First, do not be too concerned about light tool marks in your barrel. I have seen similar marks in a number of rifles, some of which produced very fine accuracy. As an example we currently have a Remington Model 700 Classic in 222 Remington. The last 4” of the barrel display tooling marks which are clearly visible when looking through the barrel ---- the breech. This barrel will shoot just about anything we feed it inside 1 ¼” and some loads using premium bullets – Nosler Ballistic tips for example - will shoot ¾” five shot groups with selected loads. This barrel does foul a little but is easily cleaned.

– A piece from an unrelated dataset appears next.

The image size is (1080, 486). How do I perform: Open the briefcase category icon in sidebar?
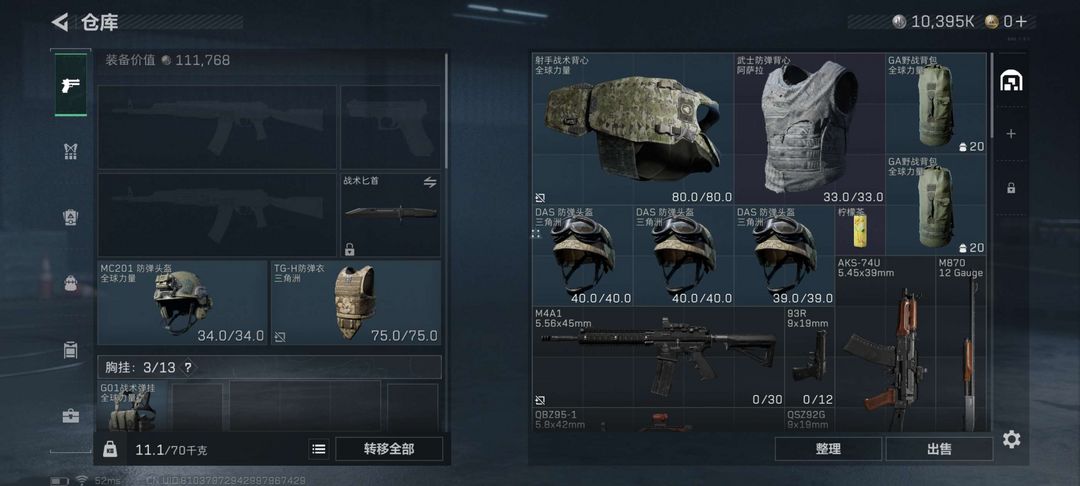[70, 416]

I have several friends who shoot the 300WSM and they receive similar accuracy with the 180-grain bullets. Switching to lighter bullets has improved their group shooting considerably. If you have a need for the big 180’s I would try using a few different powders in the same burn rate area.

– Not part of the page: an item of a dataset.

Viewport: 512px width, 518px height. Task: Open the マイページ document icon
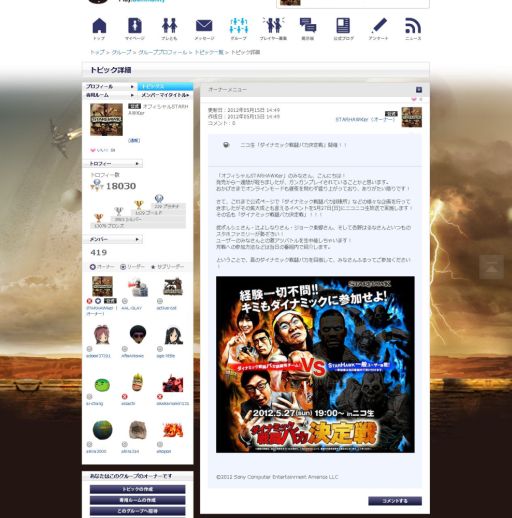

When my friends switched to the premium 150-grain bullets and the even lighter 125- and 130-grain bullets they began to shoot some very small groups using full power hunting loads. One Browning A-Bolt is a real shooter using the 125-grain bullets and these kill our little deer very well.
Everyone has an opinion and as they don’t cost much, here is mine: I would not polish the barrel or seriously consider replacing it until I had tried several different powders under the 180-grain bullets and I had given the lighter weight bullets a serious test.
. I would rather polish the bore with bullets than abrasives – if at all possible. You should find the accuracy life of your barrel to be quite good - I cannot get the rest of it in here but you get the idea!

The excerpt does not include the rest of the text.